Signatures of Modified Gravity Below $\mathcal{O}(10)$ Mpc in a Dynamical Dark Energy Background

TL;DR

This study investigates how modifications to gravity on scales below approximately 10 Mpc can influence cosmic structure growth within a dynamical dark energy background, using observational data to constrain these effects.

Contribution

It introduces a parametrization of deviations from Newton's constant on small scales in a dynamical dark energy context and constrains these deviations with current cosmological data.

Findings

Modified gravity effects must occur below ~10 Mpc to fit structure growth data.

Including modified gravity strengthens the preference for a dynamical dark energy background over ΛCDM.
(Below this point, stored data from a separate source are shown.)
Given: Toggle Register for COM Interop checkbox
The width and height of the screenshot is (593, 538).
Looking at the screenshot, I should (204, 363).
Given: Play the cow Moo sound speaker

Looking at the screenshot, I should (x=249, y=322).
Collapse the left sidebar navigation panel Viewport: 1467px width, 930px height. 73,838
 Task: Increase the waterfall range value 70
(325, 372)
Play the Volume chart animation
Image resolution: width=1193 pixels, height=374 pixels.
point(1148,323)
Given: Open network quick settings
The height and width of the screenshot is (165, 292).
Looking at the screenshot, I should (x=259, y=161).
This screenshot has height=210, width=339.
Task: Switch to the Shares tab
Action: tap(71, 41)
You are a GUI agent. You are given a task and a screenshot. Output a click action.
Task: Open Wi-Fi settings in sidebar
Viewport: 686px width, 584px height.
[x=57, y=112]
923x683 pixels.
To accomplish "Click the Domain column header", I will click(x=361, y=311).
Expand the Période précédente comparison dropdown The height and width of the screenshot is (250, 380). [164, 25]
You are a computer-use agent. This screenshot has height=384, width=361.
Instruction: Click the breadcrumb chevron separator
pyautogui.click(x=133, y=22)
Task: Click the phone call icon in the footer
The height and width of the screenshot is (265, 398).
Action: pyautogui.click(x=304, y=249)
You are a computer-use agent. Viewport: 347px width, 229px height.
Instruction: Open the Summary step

The preferred dark energy model shifts slightly into the quintom region with modified gravity effects.

Abstract

Cosmological data from the cosmic microwave background (CMB), baryon acoustic oscillations, and Type Ia supernovae suggest that the component driving the accelerated expansion of the Universe may be dynamical at the $\sim 2.5$-$3\sigma$ CL. The best-fit CPL model produces a level of cosmic structure similar to that of $\Lambda$CDM, with both models exhibiting mild tension with redshift-space distortion data. In this {\it Letter}, we parametrize possible departures of the effective gravitational coupling from Newton's constant in the late Universe, below a comoving scale $\lambda_c$, using two redshift bins, $0 \leq z < 1$ and $1 \leq z \leq 3$. We then determine the optimal values of $\lambda_c$ and the amplitude of these deviations from General Relativity, assuming a background with dynamical dark energy in CPL form. We find that, in order to achieve the required suppression of structure growth at low redshifts while remaining consistent with CMB constraints -- primarily from the late-time ISW effect at low $\ell$ and lensing at high $\ell$ -- modified gravity effects must appear on scales smaller than $\lambda_c \sim \mathcal{O}(10)\,\mathrm{Mpc}$. Using Planck PR4, DESI DR2, Pantheon+ (or DES-Dovekie) and redshift-space distortions data we confirm that a CPL background with standard gravity is moderately preferred over $\Lambda$CDM; this preference strengthens to a mildly strong level when modified gravity effects are included. This enhancement leaves the CPL parameters largely unchanged, but shifts them slightly further into the quintom region.